After debate, candidates back on campaign trail

ByABC News
September 28, 2008, 10:46 PM

WASHINGTON -- Republican John McCain made plans Sunday to return to the campaign trail this week, while Democrat Barack Obama stressed proposals to "help families on Main Street" during a rally in Detroit.

Both presidential candidates tentatively endorsed the Wall Street bailout during television appearances Sunday and gave each other bad reviews from Friday night's first debate.
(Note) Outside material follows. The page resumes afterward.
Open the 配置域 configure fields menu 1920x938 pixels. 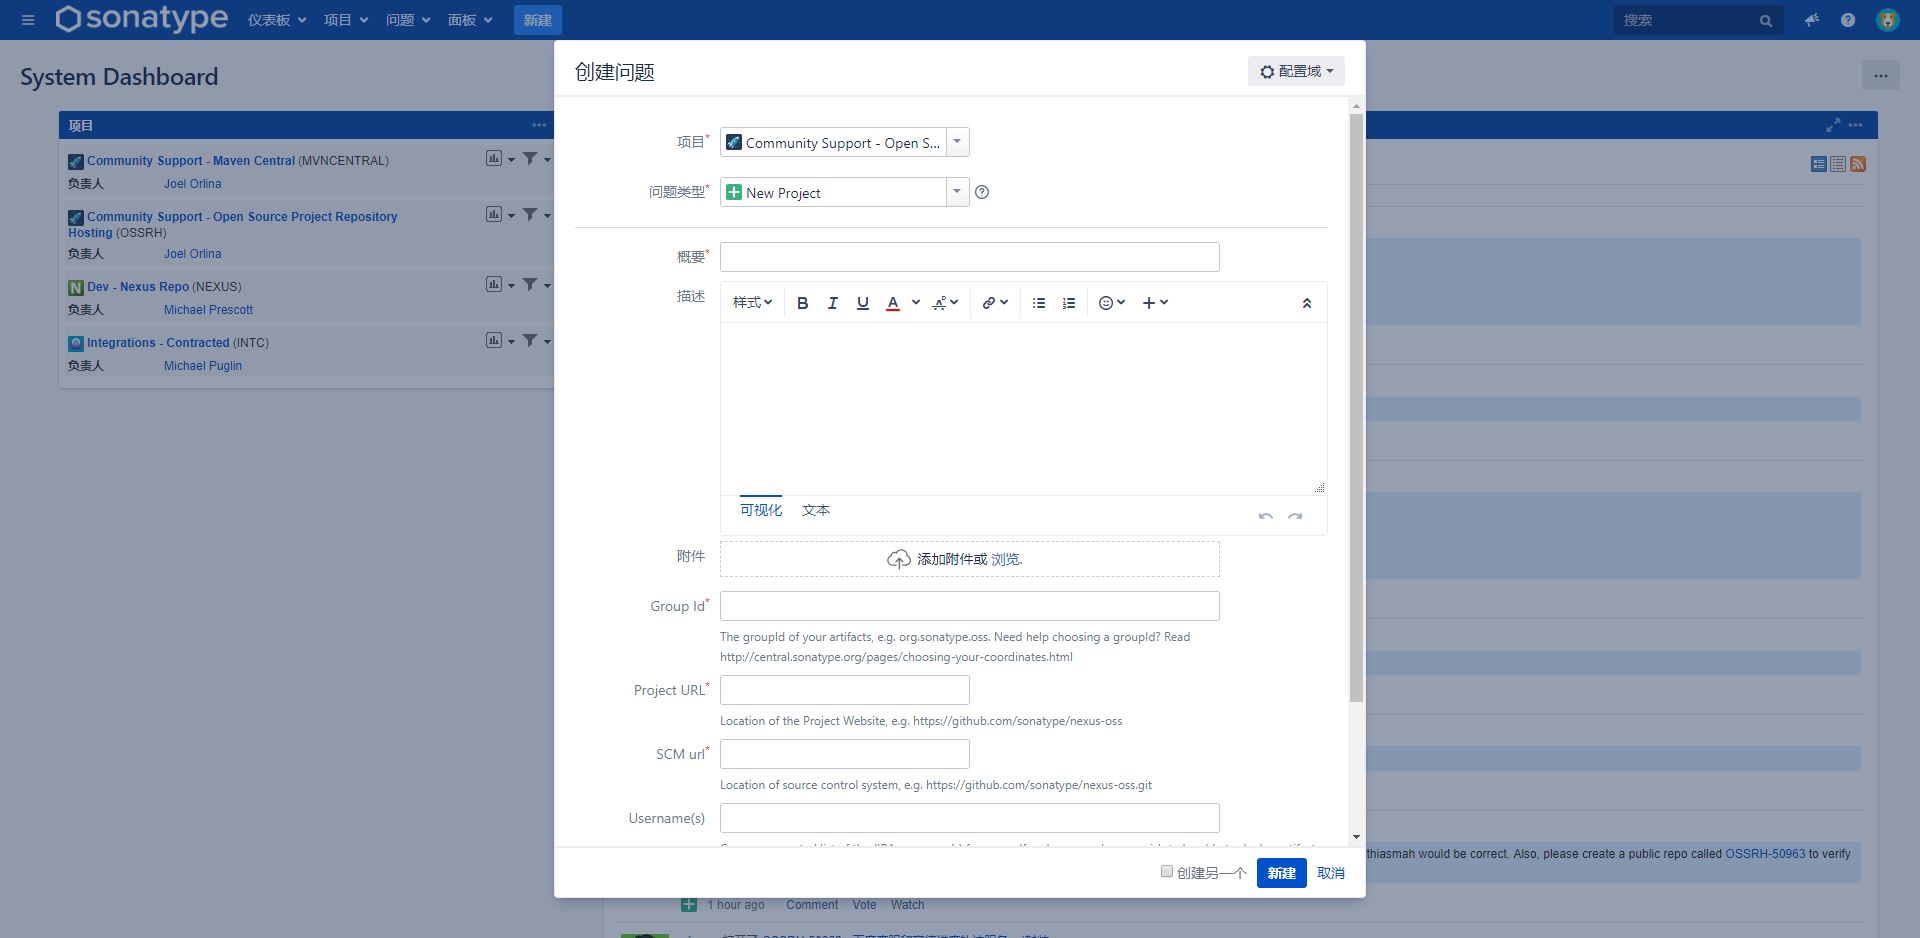point(1296,71)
In offering support for the deal, Obama and McCain cited changes to the initial $700 billion bailout plan, including new provisions to create an independent oversight board and restrict CEO pay. Both said action is needed to protect the financial system, despite failures in Washington and on Wall Street.
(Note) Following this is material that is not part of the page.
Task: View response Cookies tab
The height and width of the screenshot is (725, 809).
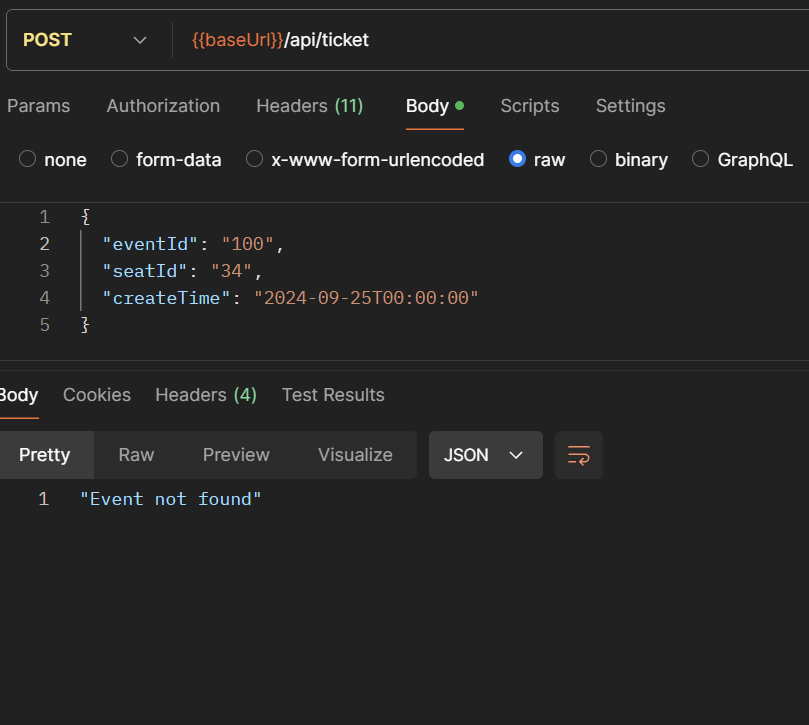Action: [97, 395]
"It is an outrage, an outrage, that we are now being forced to clean up their mess," Obama said in Detroit. He appeared earlier in the day on CBS's Face the Nation.

McCain, appearing on ABC's This Week, said the outline of the bailout looks like "something that all of us will swallow hard and go forward with."
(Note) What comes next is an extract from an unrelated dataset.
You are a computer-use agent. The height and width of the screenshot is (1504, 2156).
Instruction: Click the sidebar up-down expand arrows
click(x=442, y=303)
McCain, who had suspended his campaign on Wednesday because of the financial crisis and threatened not appear at the debate, plans to hold a rally today in Columbus. He also has events scheduled this week in Iowa and California.

The Arizona senator said he left the campaign trail to participate in congressional bailout talks. Top Democratic negotiators, such as Mass. Rep. Barney Frank, called McCain's involvement political and counter-productive.

On ABC, McCain said he helped address the concerns of critical House Republicans, making the current plan a bipartisan one. "I won't claim a bit of credit, OK, if that makes them feel better," McCain said of the critics.

After a day of phone calls on Saturday, McCain spoke by satellite to the U.S. Sportsmen's Alliance in Columbus, and knocked Obama's debate performance. "It was clear that Sen. Obama still sees the financial crisis in America as a national problem to be exploited first and solved later," he said.

At a Democratic rally in Detroit, Obama said McCain echoed President Bush throughout the debate on issues ranging from taxes to health care to Iraq.